2016 | Ausgabe 4 | Dezember
Die Parteien vereinbarten im November 2015 ein Arbeitsverhältnis, welches zum 1. Januar 2016 beginnen sollte. Im Dezember 2015 stellte ein Arzt bei der Arbeitnehmerin eine Risikoschwangerschaft fest und sprach ein Beschäftigungsverbot aus.

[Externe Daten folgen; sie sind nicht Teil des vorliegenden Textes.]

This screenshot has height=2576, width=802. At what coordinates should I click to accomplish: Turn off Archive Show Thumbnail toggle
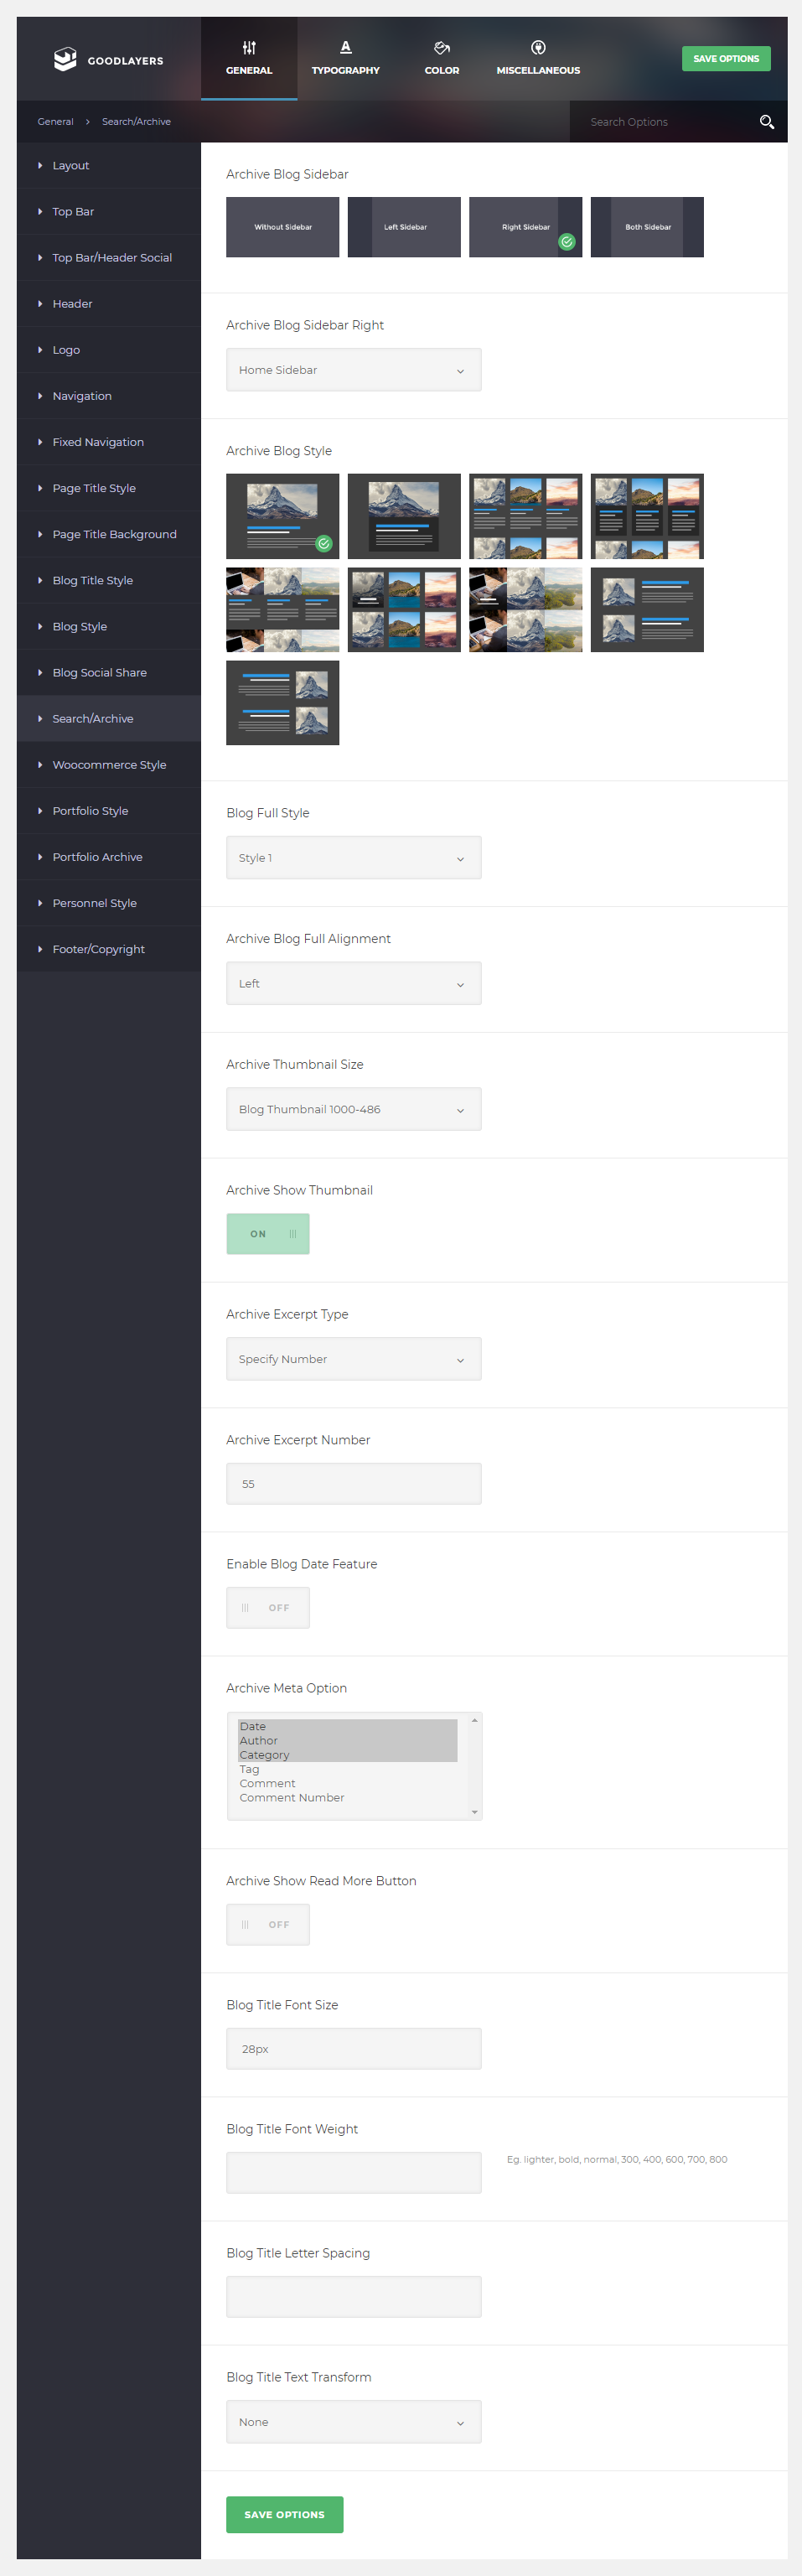[x=268, y=1233]
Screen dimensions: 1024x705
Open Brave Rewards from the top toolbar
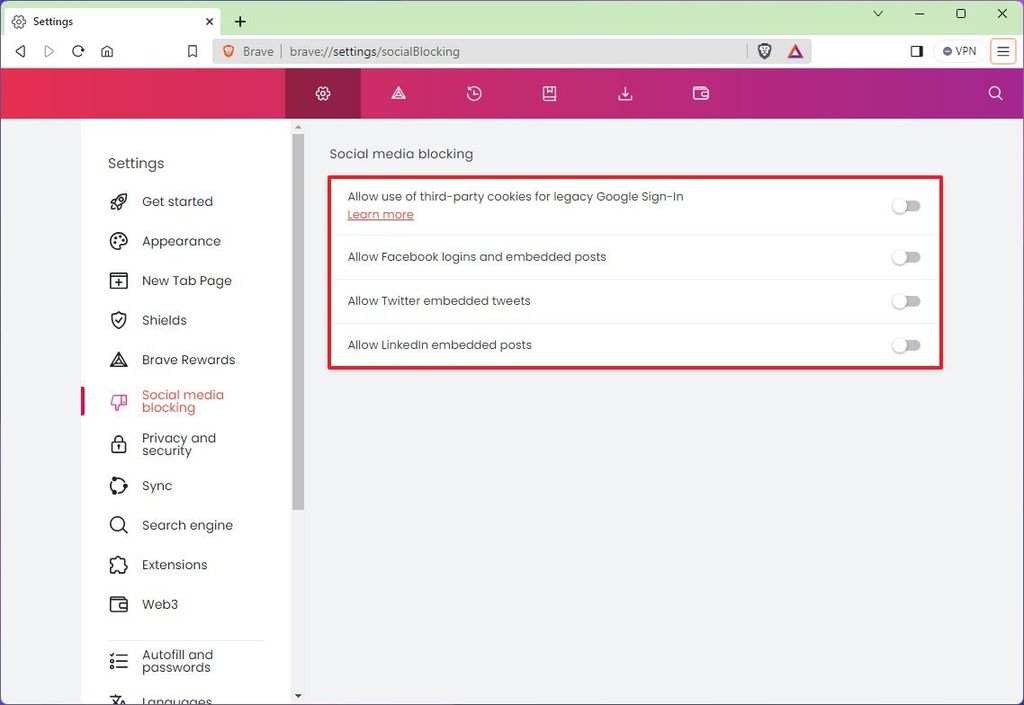click(x=398, y=93)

Die Arbeitnehmerin konnte deshalb das Arbeitsverhältnis gar nicht erst antreten. Unter Berufung auf § 11 MuSchG verlangte Sie dennoch die Zahlung des Lohns, den sie bei Arbeitsaufnahme ab Januar 2016 erhalten hätte. Ihre hierauf gerichtete Klage hatte vor dem LAG Berlin-Brandenburg Erfolg. Dieses ließ allerdings die Revision zum BAG zu. Das LAG Berlin-Brandenburg urteilte, die Arbeitnehmerin habe gegen die Arbeitgeberin aus § 11 MuSchG einen Anspruch auf das geforderte Arbeitsentgelt. Der Anspruch auf Arbeitsentgelt setze bei Beschäftigungsverboten keine vorherige Arbeitsleistung voraus. Voraussetzungen hierfür seien allein das Bestehen eines Arbeitsverhältnisses und das Unterbleiben der Arbeit allein aufgrund eines Beschäftigungsverbots. Arbeitgeber würden hierdurch auch nicht unverhältnismäßig belastet, weil sie die zu leistenden Beträge aufgrund des Umlageverfahrens in voller Höhe erstattet bekämen.